Of the patients with two or more attacks per month, 7.9% already used prophylaxis. Most patients with migraine (78.0%) with a low attack frequency (less than two times per month) did not want to consider using prophylaxis. However, the remaining 22.0% of patients with migraine with a low attack frequency also reported that they would be interested in trying prophylaxis. In the group of patients with two or more attacks each month, 55.4% reported that they would like to consider prophylactic treatment, whereas 80.0% of the patients with more than five attacks each month were interested.
Apart from the duration of migraine attack, the HIT-6 score, GP consultation during the year prior to this study, and use of migraine medication were associated with the willingness to consider using prophylaxis (Table 1). Most patients (60.9%) felt sufficiently confident to ask their GPs about prophylaxis, rather than expecting the physician to initiate discussions. However, a substantial group of patients with migraine with an indication for prophylaxis expressed a wish to be informed by their GP about preventive treatment for migraine (39.1%).

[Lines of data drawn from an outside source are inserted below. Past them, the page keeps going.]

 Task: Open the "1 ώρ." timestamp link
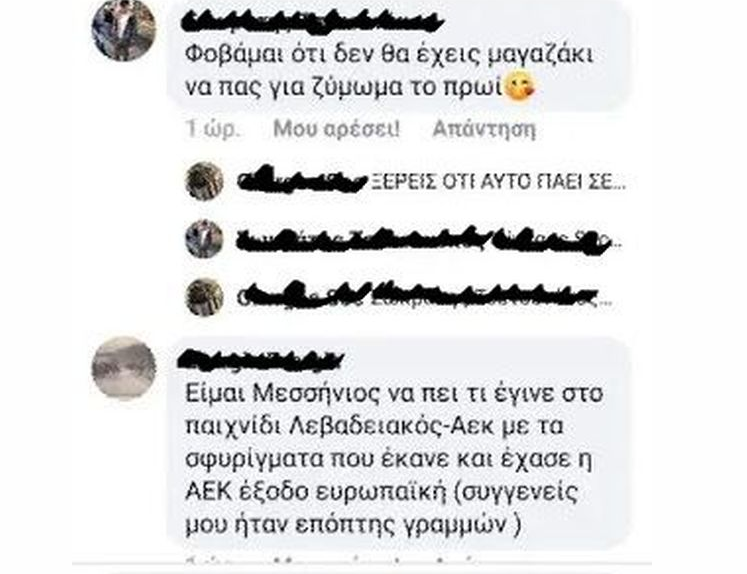tap(212, 129)
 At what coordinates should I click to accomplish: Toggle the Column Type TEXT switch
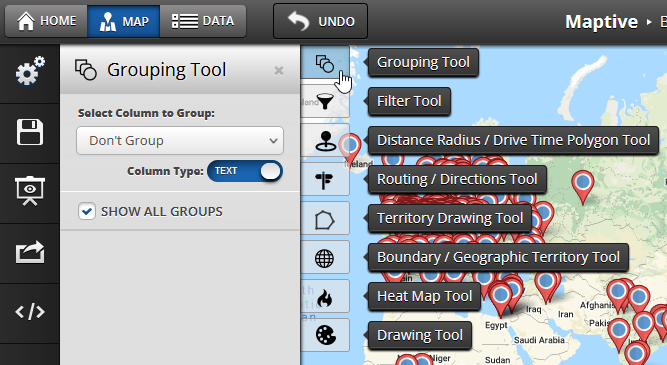click(x=245, y=171)
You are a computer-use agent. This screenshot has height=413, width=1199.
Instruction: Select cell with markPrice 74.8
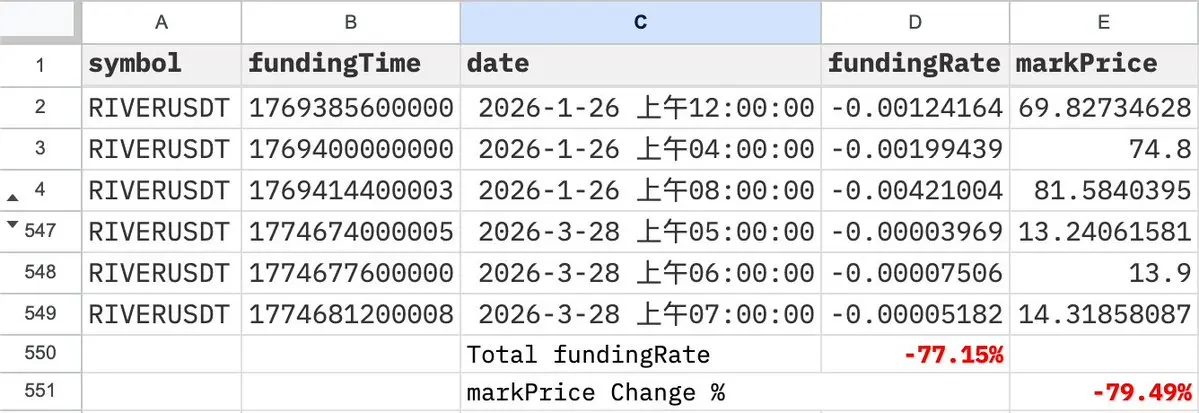[1103, 149]
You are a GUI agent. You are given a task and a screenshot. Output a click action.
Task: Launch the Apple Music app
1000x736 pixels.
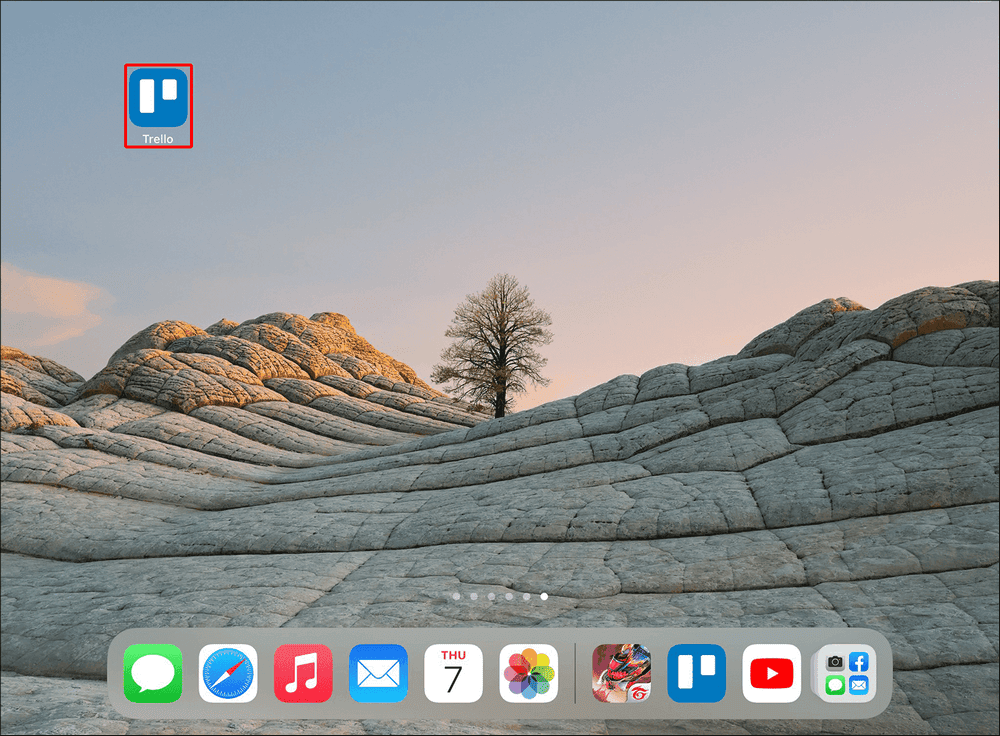(303, 672)
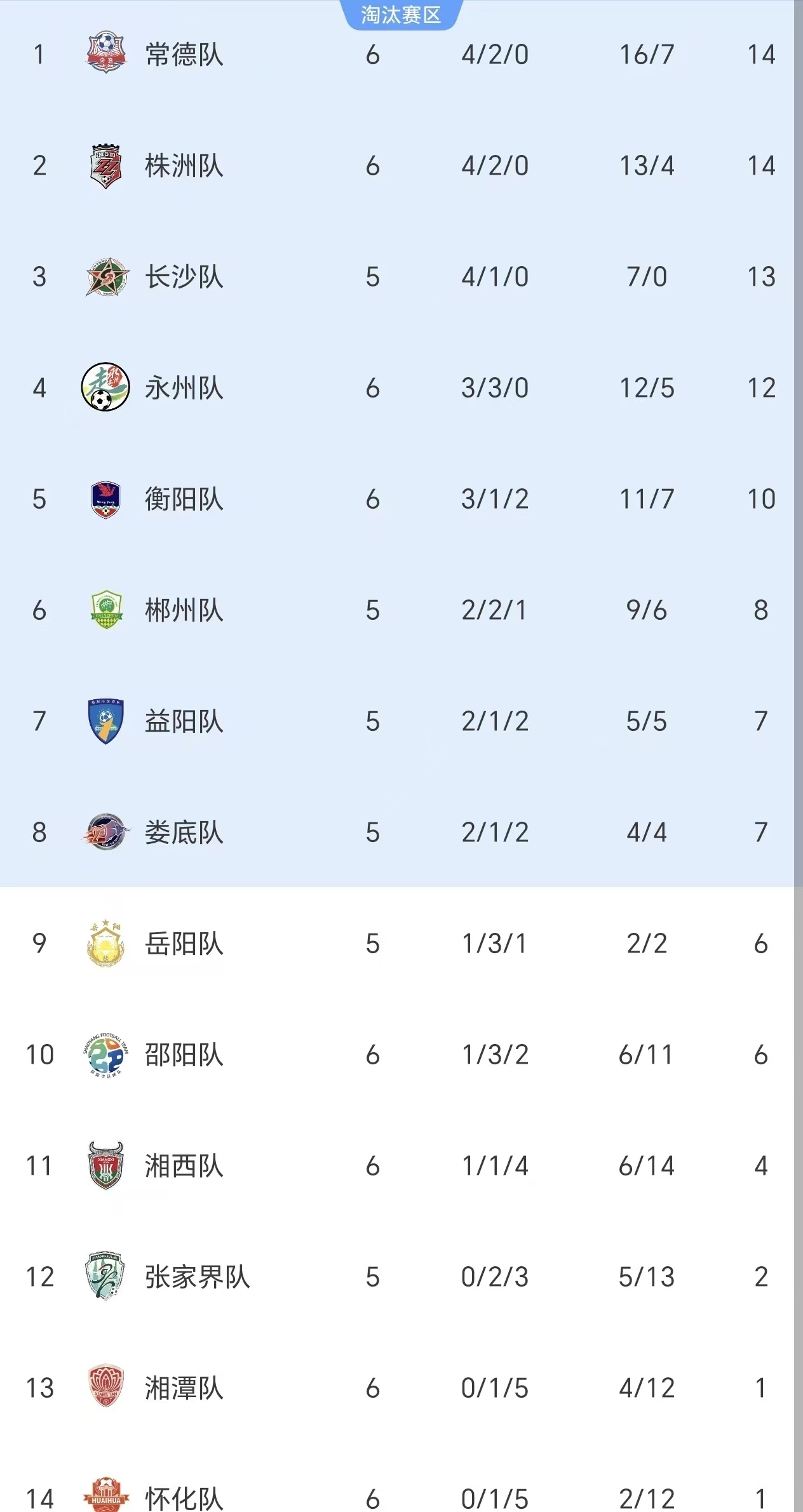Open the Loudi team (娄底队) logo
The width and height of the screenshot is (803, 1512).
105,832
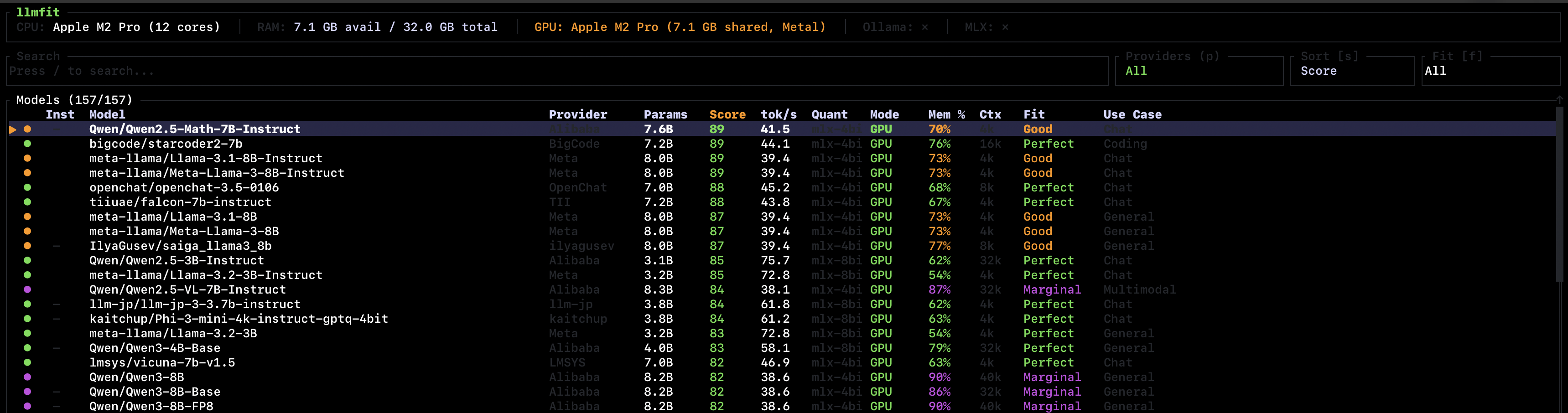Click the GPU Apple M2 Pro header entry
This screenshot has width=1568, height=413.
point(679,27)

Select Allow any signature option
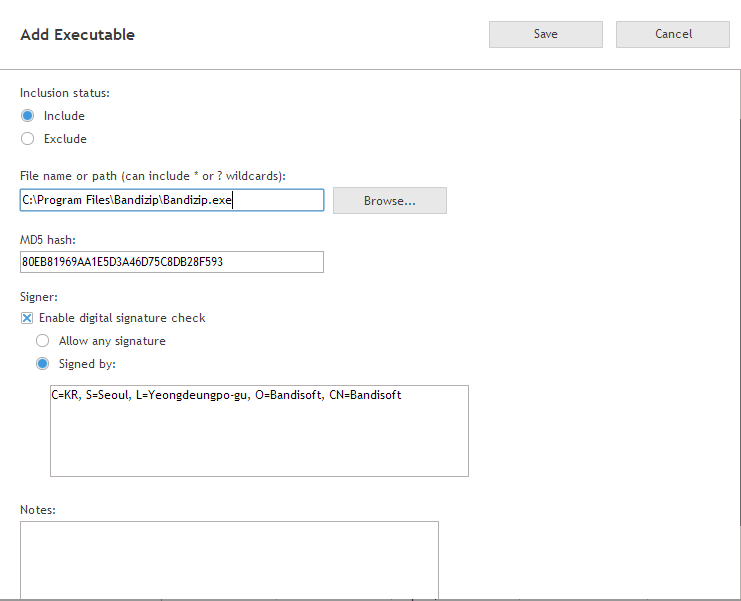point(43,341)
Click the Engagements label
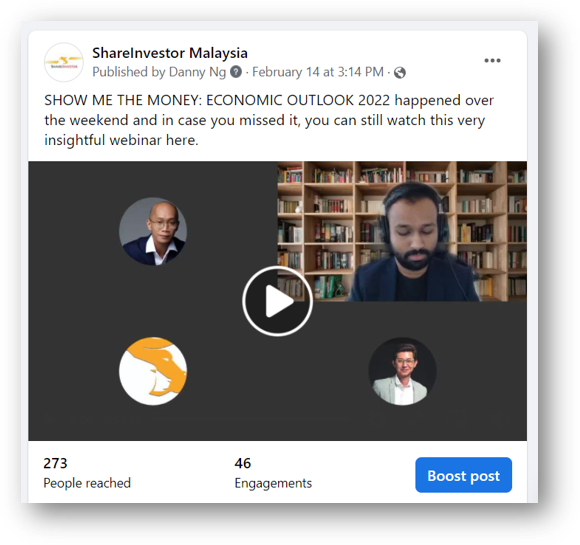The image size is (580, 545). click(273, 483)
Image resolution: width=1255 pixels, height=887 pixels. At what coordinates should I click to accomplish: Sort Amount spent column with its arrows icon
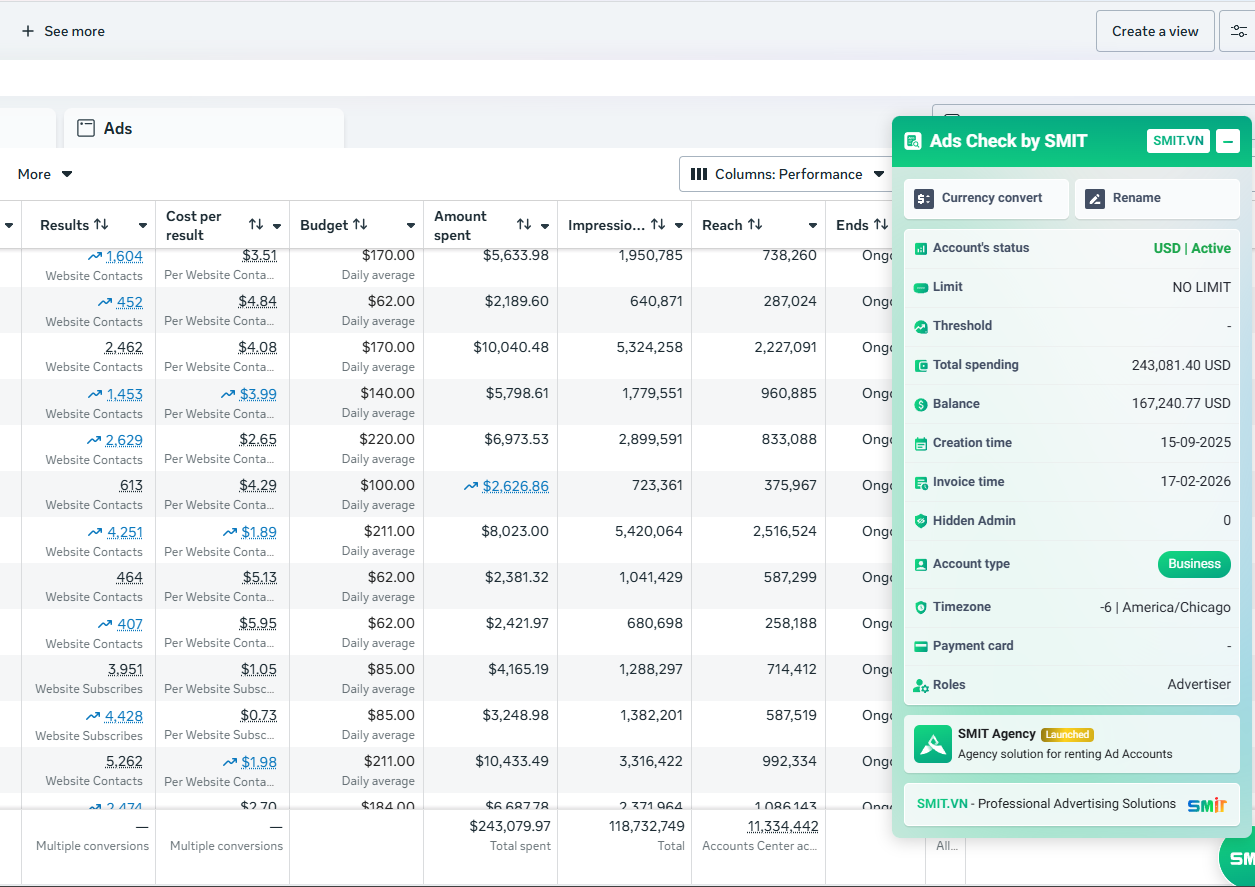[524, 225]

A logistic regression model showed that only frequency of migraine attacks was a strong independent determinant of desire for prophylaxis.
Patients who were against use of prophylaxis (n = 84) gave the following reasons (more than one answer was possible): fear of side-effects (38.1%), experiencing minimal attacks (44.0%), feeling as if by using daily medication they had a chronic disease (23.8%), and ‘other’ (31.0%).
In this study, most patients with migraine attacks of five or more per month, and about half of patients with two or more attacks per month, would like to consider prophylaxis. Even in the group of patients with fewer than two attacks per month, one in five would like to consider prophylactic treatment. Most patients felt sufficiently confident to approach their GP themselves for prophylaxis. However, a substantial subgroup preferred an active approach by their physician. This finding is confirmed in a British study which reports that patients often do not consult their GP for their headache symptoms but still would like more help.11
A weakness of this study is that the question used to inquire about the wish for prophylaxis is rather theoretical and does not adequately address individual patient motivations and situations influencing their needs. However, the findings indicate that further qualitative research into the different motivations of patients and doctors is required.
Patients in this study visited their GPs slightly more often and were prescribed triptans more than those who did not fill in the questionnaire. It is likely that those completed the questionnaire had a higher disease burden than those who did not fill it in. This might have caused a slight overestimation of the percentage of patients with migraine in general practice who wish to use prophylaxis.
In a recent study in the UK it was found that patients who were referred to neurologists more often consulted their GP and had more concerns about their headache symptoms.12 The current study's finding that patients who had seen their GP in the previous year were more likely to report an interest in prophylactic therapy, could also be explained by an increased concern about their symptoms.
The present findings suggest that physicians can play a more active role in optimising migraine therapy for their patients. Many patients with migraine experience disability and absence from work.13 Better management by GPs could reduce individual suffering and have considerable gains for society.